These fungi are found in the environment and have a predilection for cellulose products. They have been known to devastate printed literature and library holdings and have been associated with indoor air quality problems.
Hyphae of most opportunists molds contain cross-walls. Those of medical importance fall into the phylum Deuteromycota. The septate opportunistic molds may be divided into those that are dematiaceous (dark-colored hyphae and/or conidia), and those that are hyaline (light colored hyphae and conidia). Organisms with dark hyphae on tease mounts also have dark green to black colonies, especially on the colony reverse. The colonial color aids in the initial identification. Hyaline organisms exhibit light-colored colonial aerial hyphae, but they may be covered over with brightly colored comidia; thus, a tease mount is required. In the following descriptions, key identifying features are capitalized.

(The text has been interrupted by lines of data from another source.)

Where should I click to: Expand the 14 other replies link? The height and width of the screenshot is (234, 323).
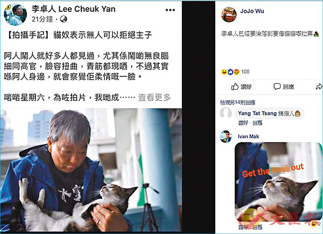pyautogui.click(x=237, y=102)
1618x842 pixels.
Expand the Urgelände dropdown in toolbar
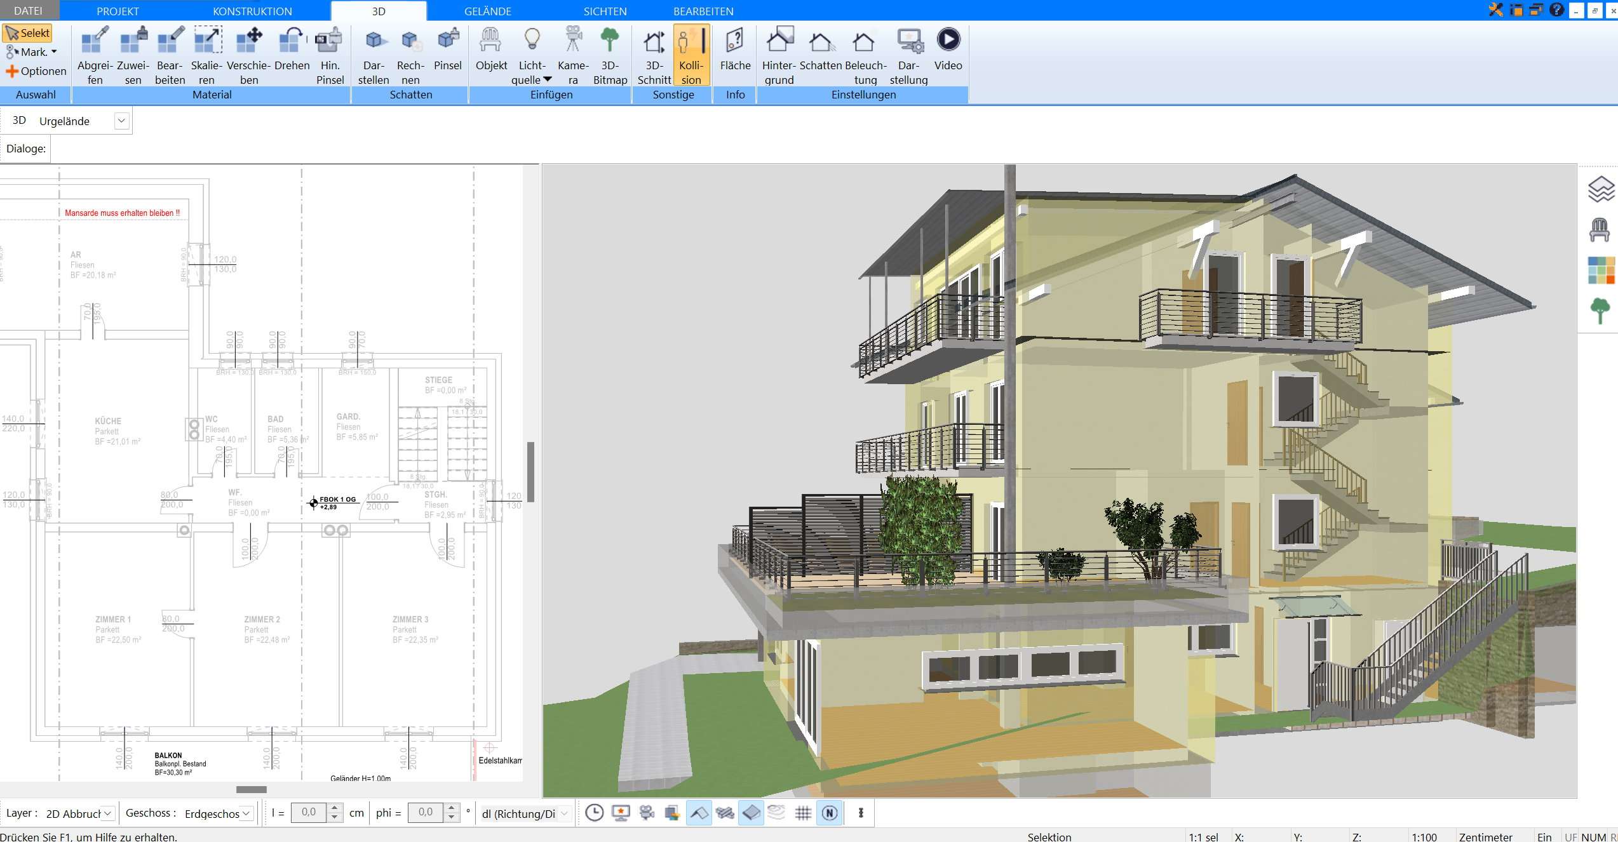point(122,120)
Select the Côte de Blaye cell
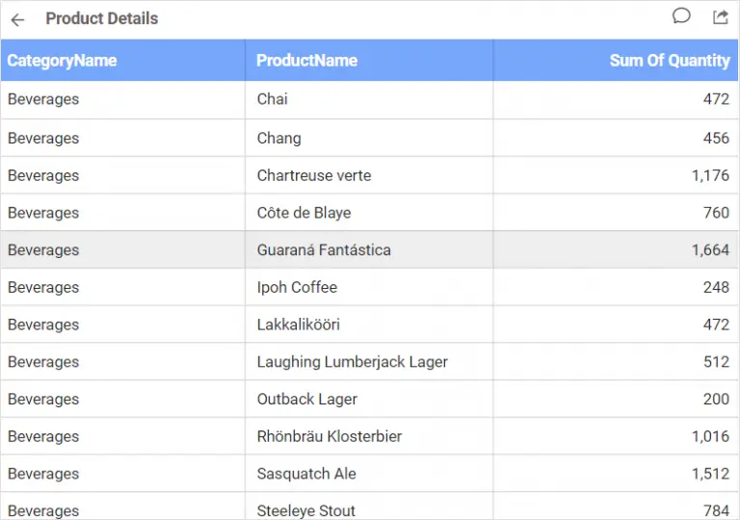This screenshot has height=520, width=740. 304,213
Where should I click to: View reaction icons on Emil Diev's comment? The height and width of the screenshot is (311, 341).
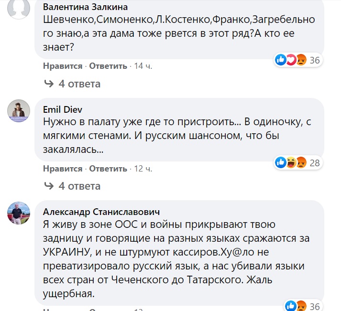click(290, 163)
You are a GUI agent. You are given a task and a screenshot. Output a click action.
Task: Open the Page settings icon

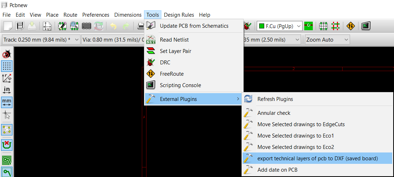pos(47,26)
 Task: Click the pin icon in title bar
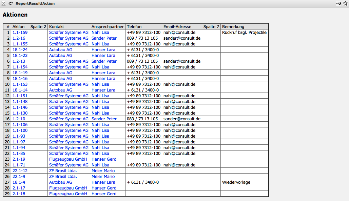click(338, 3)
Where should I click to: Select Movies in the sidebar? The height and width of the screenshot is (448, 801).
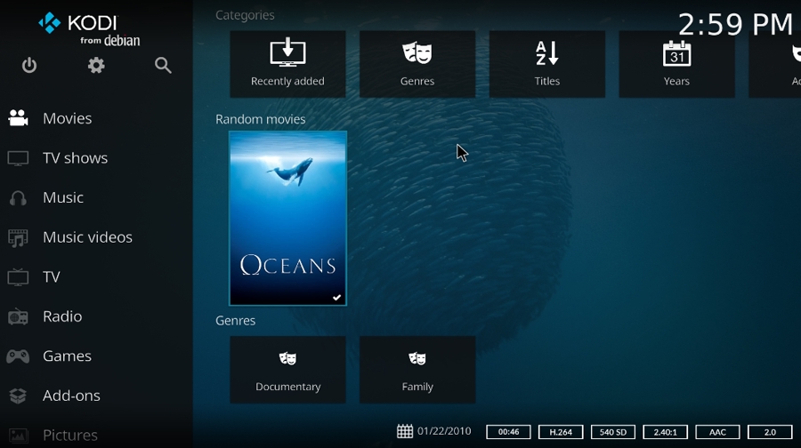coord(67,118)
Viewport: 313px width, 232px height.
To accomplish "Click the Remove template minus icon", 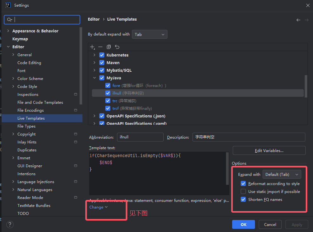I will pos(100,47).
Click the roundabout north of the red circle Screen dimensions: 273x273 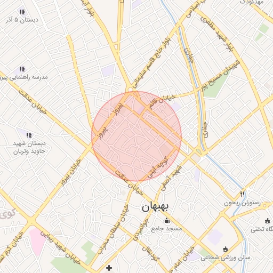click(131, 89)
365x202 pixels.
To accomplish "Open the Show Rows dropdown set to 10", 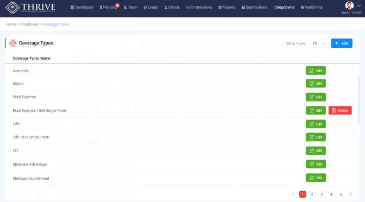I will click(x=318, y=43).
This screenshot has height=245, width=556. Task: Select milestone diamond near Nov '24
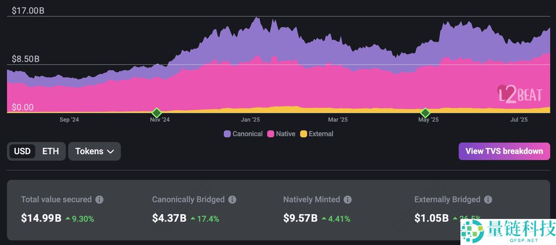tap(157, 113)
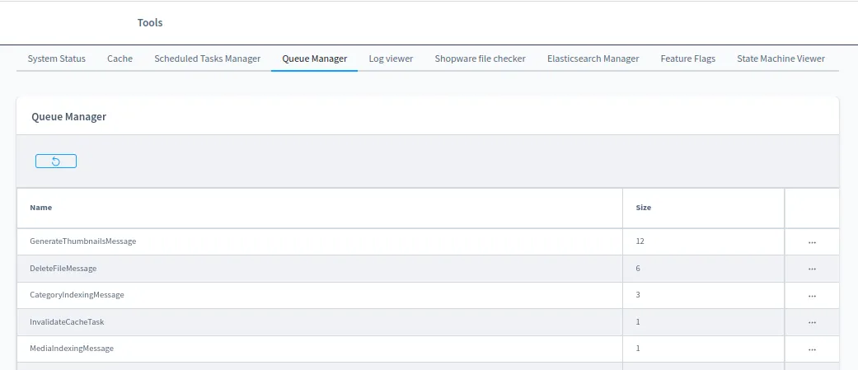Click the Name column header

tap(41, 208)
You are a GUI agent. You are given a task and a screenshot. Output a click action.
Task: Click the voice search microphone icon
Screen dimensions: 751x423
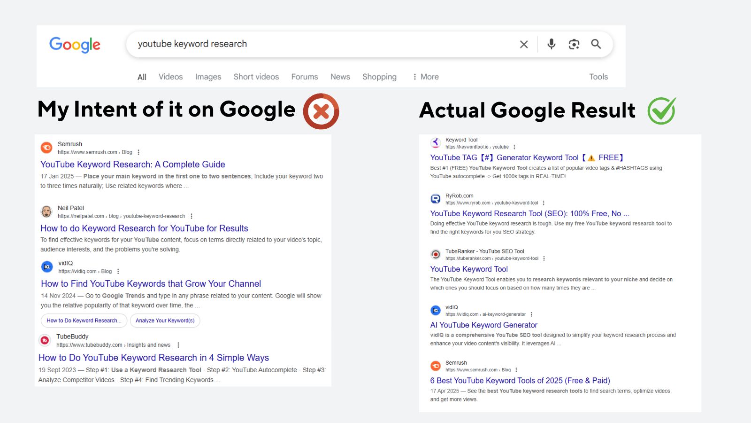552,44
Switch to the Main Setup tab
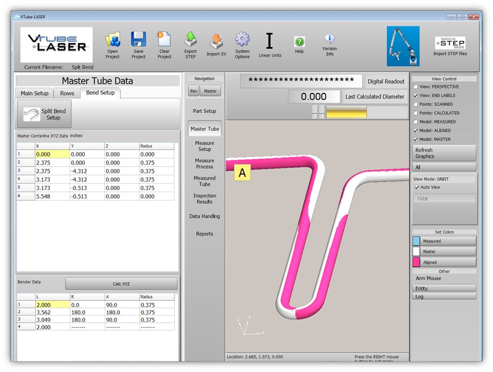Image resolution: width=493 pixels, height=372 pixels. coord(35,93)
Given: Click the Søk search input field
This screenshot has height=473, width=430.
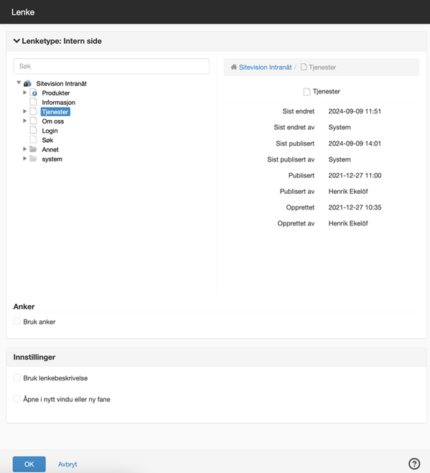Looking at the screenshot, I should pos(111,66).
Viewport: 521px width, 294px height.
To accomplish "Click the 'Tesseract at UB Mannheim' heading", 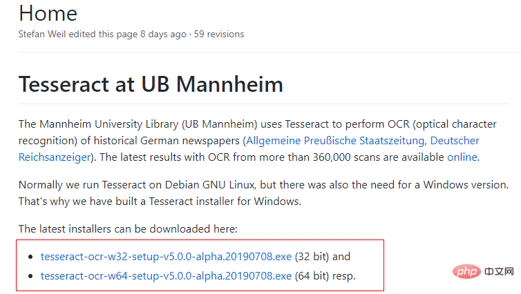I will (x=151, y=84).
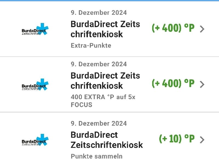Click blank area right of the Extra-Punkte subtitle
Screen dimensions: 219x167
point(161,45)
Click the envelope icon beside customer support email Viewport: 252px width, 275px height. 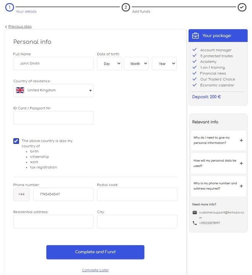195,212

Opportunists with dark-colored hyphae may cause phaeohyphomycosis (infection caused by dematiaceous fungi).
Infections by Chaetomium organisms have been reported in the brains of patients with central nervous system disease. Several of these patients have been identified as intravenous drug abusers.
Colonies are moderately rapid to rapidly growing and begin dirty gray, becoming phaeoid with age. Some species produce a diffusible pigment that turns the agar completely red.
Microscopically, numerous perithecia are typically seen. These perithecia are pineapple-shaped and are ornamented with straight or curled hairs or setae. The asci contained within the perithecia are evanescent, so at maturity the pigmented, lemon-shaped ascospores are released within the perithecium.